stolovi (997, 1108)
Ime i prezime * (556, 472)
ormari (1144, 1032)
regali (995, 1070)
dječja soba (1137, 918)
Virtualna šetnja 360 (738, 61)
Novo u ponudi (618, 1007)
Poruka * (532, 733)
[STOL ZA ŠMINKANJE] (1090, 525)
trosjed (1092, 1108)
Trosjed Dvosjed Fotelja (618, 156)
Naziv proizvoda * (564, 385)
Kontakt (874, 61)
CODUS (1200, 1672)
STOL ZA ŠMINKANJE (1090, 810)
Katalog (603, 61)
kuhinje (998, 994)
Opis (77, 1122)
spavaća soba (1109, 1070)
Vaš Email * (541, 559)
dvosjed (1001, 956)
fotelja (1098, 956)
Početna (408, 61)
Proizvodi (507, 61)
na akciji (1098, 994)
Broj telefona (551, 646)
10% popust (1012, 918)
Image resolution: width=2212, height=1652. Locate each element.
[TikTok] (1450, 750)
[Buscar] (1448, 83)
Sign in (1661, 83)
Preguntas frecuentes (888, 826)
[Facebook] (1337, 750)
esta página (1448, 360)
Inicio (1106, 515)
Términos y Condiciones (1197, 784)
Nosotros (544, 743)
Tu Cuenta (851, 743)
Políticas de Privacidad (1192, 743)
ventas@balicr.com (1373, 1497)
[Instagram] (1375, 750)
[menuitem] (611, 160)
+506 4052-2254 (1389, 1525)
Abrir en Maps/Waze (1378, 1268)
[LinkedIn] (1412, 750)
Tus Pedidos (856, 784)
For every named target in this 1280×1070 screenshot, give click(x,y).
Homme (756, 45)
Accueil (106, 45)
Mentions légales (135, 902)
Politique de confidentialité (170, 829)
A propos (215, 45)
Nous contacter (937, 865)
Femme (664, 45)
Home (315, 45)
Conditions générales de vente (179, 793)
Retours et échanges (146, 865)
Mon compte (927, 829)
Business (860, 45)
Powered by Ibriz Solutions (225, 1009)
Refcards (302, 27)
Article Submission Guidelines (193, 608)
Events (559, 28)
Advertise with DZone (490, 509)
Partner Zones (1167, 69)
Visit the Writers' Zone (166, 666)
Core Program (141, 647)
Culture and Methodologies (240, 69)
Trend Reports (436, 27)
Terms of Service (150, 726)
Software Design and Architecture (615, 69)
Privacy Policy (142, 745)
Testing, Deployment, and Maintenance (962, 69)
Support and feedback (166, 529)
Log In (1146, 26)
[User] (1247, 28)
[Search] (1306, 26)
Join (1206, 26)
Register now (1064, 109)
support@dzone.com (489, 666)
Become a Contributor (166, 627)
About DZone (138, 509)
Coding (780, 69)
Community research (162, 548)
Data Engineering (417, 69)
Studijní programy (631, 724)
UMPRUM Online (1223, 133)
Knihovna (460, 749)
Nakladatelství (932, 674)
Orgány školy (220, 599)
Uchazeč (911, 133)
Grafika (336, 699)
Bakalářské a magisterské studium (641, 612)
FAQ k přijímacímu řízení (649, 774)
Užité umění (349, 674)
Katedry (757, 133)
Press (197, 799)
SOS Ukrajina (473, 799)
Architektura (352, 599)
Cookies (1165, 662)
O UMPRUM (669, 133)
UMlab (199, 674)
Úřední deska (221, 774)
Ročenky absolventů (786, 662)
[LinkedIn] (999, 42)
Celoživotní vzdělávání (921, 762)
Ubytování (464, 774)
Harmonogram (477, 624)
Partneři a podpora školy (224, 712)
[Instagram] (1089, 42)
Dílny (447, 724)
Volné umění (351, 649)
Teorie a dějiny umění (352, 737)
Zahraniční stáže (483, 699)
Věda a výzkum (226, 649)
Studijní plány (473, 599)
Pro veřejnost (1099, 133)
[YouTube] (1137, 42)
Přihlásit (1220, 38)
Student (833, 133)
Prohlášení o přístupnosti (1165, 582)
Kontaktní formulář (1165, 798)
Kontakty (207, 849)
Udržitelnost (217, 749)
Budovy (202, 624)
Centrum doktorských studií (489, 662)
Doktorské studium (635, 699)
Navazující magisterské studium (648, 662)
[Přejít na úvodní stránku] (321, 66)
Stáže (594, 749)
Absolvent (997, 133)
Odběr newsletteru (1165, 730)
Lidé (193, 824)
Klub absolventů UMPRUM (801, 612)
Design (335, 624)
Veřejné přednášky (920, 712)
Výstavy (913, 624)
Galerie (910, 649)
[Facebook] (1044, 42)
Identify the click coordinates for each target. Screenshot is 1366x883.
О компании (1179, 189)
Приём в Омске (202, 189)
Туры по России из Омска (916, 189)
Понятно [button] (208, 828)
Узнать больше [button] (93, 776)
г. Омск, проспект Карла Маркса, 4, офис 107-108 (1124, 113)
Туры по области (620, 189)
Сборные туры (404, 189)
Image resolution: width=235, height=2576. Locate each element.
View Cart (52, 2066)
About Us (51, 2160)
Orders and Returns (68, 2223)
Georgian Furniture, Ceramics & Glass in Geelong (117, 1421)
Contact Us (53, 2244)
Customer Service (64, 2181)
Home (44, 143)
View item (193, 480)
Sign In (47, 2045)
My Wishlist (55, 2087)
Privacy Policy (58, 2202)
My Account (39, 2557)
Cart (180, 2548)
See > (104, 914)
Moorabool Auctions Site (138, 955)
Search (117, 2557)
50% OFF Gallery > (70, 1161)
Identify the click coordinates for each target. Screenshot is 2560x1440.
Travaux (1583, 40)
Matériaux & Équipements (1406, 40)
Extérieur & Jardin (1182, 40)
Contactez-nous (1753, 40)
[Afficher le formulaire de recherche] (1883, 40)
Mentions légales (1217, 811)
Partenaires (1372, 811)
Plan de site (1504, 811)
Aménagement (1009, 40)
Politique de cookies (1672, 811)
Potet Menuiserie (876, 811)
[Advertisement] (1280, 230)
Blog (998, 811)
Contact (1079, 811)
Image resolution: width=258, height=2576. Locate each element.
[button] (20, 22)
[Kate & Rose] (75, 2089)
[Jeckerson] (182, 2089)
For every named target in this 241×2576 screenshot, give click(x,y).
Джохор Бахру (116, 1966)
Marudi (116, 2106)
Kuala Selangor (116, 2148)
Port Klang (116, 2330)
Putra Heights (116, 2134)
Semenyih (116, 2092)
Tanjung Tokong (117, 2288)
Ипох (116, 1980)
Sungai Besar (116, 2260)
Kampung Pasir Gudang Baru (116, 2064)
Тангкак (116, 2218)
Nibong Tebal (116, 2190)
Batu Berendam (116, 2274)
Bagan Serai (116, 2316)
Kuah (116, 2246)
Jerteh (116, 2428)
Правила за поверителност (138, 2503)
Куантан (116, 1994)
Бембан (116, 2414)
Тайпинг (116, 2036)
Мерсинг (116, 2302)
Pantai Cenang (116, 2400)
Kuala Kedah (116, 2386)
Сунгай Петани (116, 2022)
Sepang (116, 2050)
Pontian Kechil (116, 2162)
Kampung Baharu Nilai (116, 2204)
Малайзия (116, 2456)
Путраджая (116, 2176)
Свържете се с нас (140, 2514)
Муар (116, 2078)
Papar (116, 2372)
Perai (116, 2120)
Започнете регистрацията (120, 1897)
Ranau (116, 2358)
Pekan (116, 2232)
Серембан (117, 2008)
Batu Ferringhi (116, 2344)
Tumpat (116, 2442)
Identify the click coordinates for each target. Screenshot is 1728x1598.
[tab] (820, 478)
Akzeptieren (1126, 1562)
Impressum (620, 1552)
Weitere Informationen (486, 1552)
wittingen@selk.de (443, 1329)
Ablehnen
= = =
## Task requirements
Reproduce each entry from the records above, character for character.

## Answer below
stolovi (997, 1108)
Ime i prezime * (556, 472)
ormari (1144, 1032)
regali (995, 1070)
dječja soba (1137, 918)
Virtualna šetnja 360 (738, 61)
Novo u ponudi (618, 1007)
Poruka * (532, 733)
[STOL ZA ŠMINKANJE] (1090, 525)
trosjed (1092, 1108)
Trosjed Dvosjed Fotelja (618, 156)
Naziv proizvoda * (564, 385)
Kontakt (874, 61)
CODUS (1200, 1672)
STOL ZA ŠMINKANJE (1090, 810)
Katalog (603, 61)
kuhinje (998, 994)
Opis (77, 1122)
spavaća soba (1109, 1070)
Vaš Email * (541, 559)
dvosjed (1001, 956)
fotelja (1098, 956)
Početna (408, 61)
Proizvodi (507, 61)
na akciji (1098, 994)
Broj telefona (551, 646)
10% popust (1012, 918)
Image resolution: width=2212, height=1652. Locate each element.
[TikTok] (1450, 750)
[Buscar] (1448, 83)
Sign in (1661, 83)
Preguntas frecuentes (888, 826)
[Facebook] (1337, 750)
esta página (1448, 360)
Inicio (1106, 515)
Términos y Condiciones (1197, 784)
Nosotros (544, 743)
Tu Cuenta (851, 743)
Políticas de Privacidad (1192, 743)
ventas@balicr.com (1373, 1497)
[Instagram] (1375, 750)
[menuitem] (611, 160)
+506 4052-2254 (1389, 1525)
Abrir en Maps/Waze (1378, 1268)
[LinkedIn] (1412, 750)
Tus Pedidos (856, 784)
For every named target in this 1280×1070 screenshot, give click(x,y).
Homme (756, 45)
Accueil (106, 45)
Mentions légales (135, 902)
Politique de confidentialité (170, 829)
A propos (215, 45)
Nous contacter (937, 865)
Femme (664, 45)
Home (315, 45)
Conditions générales de vente (179, 793)
Retours et échanges (146, 865)
Mon compte (927, 829)
Business (860, 45)
Powered by Ibriz Solutions (225, 1009)
Refcards (302, 27)
Article Submission Guidelines (193, 608)
Events (559, 28)
Advertise with DZone (490, 509)
Partner Zones (1167, 69)
Visit the Writers' Zone (166, 666)
Core Program (141, 647)
Culture and Methodologies (240, 69)
Trend Reports (436, 27)
Terms of Service (150, 726)
Software Design and Architecture (615, 69)
Privacy Policy (142, 745)
Testing, Deployment, and Maintenance (962, 69)
Support and feedback (166, 529)
Log In (1146, 26)
[User] (1247, 28)
[Search] (1306, 26)
Join (1206, 26)
Register now (1064, 109)
support@dzone.com (489, 666)
Become a Contributor (166, 627)
About DZone (138, 509)
Coding (780, 69)
Community research (162, 548)
Data Engineering (417, 69)
Studijní programy (631, 724)
UMPRUM Online (1223, 133)
Knihovna (460, 749)
Nakladatelství (932, 674)
Orgány školy (220, 599)
Uchazeč (911, 133)
Grafika (336, 699)
Bakalářské a magisterské studium (641, 612)
FAQ k přijímacímu řízení (649, 774)
Užité umění (349, 674)
Katedry (757, 133)
Press (197, 799)
SOS Ukrajina (473, 799)
Architektura (352, 599)
Cookies (1165, 662)
O UMPRUM (669, 133)
UMlab (199, 674)
Úřední deska (221, 774)
Ročenky absolventů (786, 662)
[LinkedIn] (999, 42)
Celoživotní vzdělávání (921, 762)
Ubytování (464, 774)
Harmonogram (477, 624)
Partneři a podpora školy (224, 712)
[Instagram] (1089, 42)
Dílny (447, 724)
Volné umění (351, 649)
Teorie a dějiny umění (352, 737)
Zahraniční stáže (483, 699)
Věda a výzkum (226, 649)
Studijní plány (473, 599)
Pro veřejnost (1099, 133)
[YouTube] (1137, 42)
Přihlásit (1220, 38)
Student (833, 133)
Prohlášení o přístupnosti (1165, 582)
Kontaktní formulář (1165, 798)
Kontakty (207, 849)
Udržitelnost (217, 749)
Budovy (202, 624)
Centrum doktorských studií (489, 662)
Doktorské studium (635, 699)
Navazující magisterské studium (648, 662)
[Přejít na úvodní stránku] (321, 66)
Stáže (594, 749)
Absolvent (997, 133)
Odběr newsletteru (1165, 730)
Lidé (193, 824)
Klub absolventů UMPRUM (801, 612)
Design (335, 624)
Veřejné přednášky (920, 712)
Výstavy (913, 624)
Galerie (910, 649)
[Facebook] (1044, 42)
Identify the click coordinates for each target. Screenshot is 1366x883.
О компании (1179, 189)
Приём в Омске (202, 189)
Туры по России из Омска (916, 189)
Понятно [button] (208, 828)
Узнать больше [button] (93, 776)
г. Омск, проспект Карла Маркса, 4, офис 107-108 (1124, 113)
Туры по области (620, 189)
Сборные туры (404, 189)
Image resolution: width=235, height=2576. Locate each element.
View Cart (52, 2066)
About Us (51, 2160)
Orders and Returns (68, 2223)
Georgian Furniture, Ceramics & Glass in Geelong (117, 1421)
Contact Us (53, 2244)
Customer Service (64, 2181)
Home (44, 143)
View item (193, 480)
Sign In (47, 2045)
My Wishlist (55, 2087)
Privacy Policy (58, 2202)
My Account (39, 2557)
Cart (180, 2548)
See > (104, 914)
Moorabool Auctions Site (138, 955)
Search (117, 2557)
50% OFF Gallery > (70, 1161)
Identify the click coordinates for each target. Screenshot is 2560x1440.
Travaux (1583, 40)
Matériaux & Équipements (1406, 40)
Extérieur & Jardin (1182, 40)
Contactez-nous (1753, 40)
[Afficher le formulaire de recherche] (1883, 40)
Mentions légales (1217, 811)
Partenaires (1372, 811)
Plan de site (1504, 811)
Aménagement (1009, 40)
Politique de cookies (1672, 811)
Potet Menuiserie (876, 811)
[Advertisement] (1280, 230)
Blog (998, 811)
Contact (1079, 811)
Image resolution: width=258, height=2576. Locate each element.
[button] (20, 22)
[Kate & Rose] (75, 2089)
[Jeckerson] (182, 2089)
For every named target in this 241×2576 screenshot, give click(x,y).
Джохор Бахру (116, 1966)
Marudi (116, 2106)
Kuala Selangor (116, 2148)
Port Klang (116, 2330)
Putra Heights (116, 2134)
Semenyih (116, 2092)
Tanjung Tokong (117, 2288)
Ипох (116, 1980)
Sungai Besar (116, 2260)
Kampung Pasir Gudang Baru (116, 2064)
Тангкак (116, 2218)
Nibong Tebal (116, 2190)
Batu Berendam (116, 2274)
Bagan Serai (116, 2316)
Kuah (116, 2246)
Jerteh (116, 2428)
Правила за поверителност (138, 2503)
Куантан (116, 1994)
Бембан (116, 2414)
Тайпинг (116, 2036)
Мерсинг (116, 2302)
Pantai Cenang (116, 2400)
Kuala Kedah (116, 2386)
Сунгай Петани (116, 2022)
Sepang (116, 2050)
Pontian Kechil (116, 2162)
Kampung Baharu Nilai (116, 2204)
Малайзия (116, 2456)
Путраджая (116, 2176)
Свържете се с нас (140, 2514)
Муар (116, 2078)
Papar (116, 2372)
Perai (116, 2120)
Започнете регистрацията (120, 1897)
Ranau (116, 2358)
Pekan (116, 2232)
Серембан (117, 2008)
Batu Ferringhi (116, 2344)
Tumpat (116, 2442)
Identify the click coordinates for each target. Screenshot is 1728x1598.
[tab] (820, 478)
Akzeptieren (1126, 1562)
Impressum (620, 1552)
Weitere Informationen (486, 1552)
wittingen@selk.de (443, 1329)
Ablehnen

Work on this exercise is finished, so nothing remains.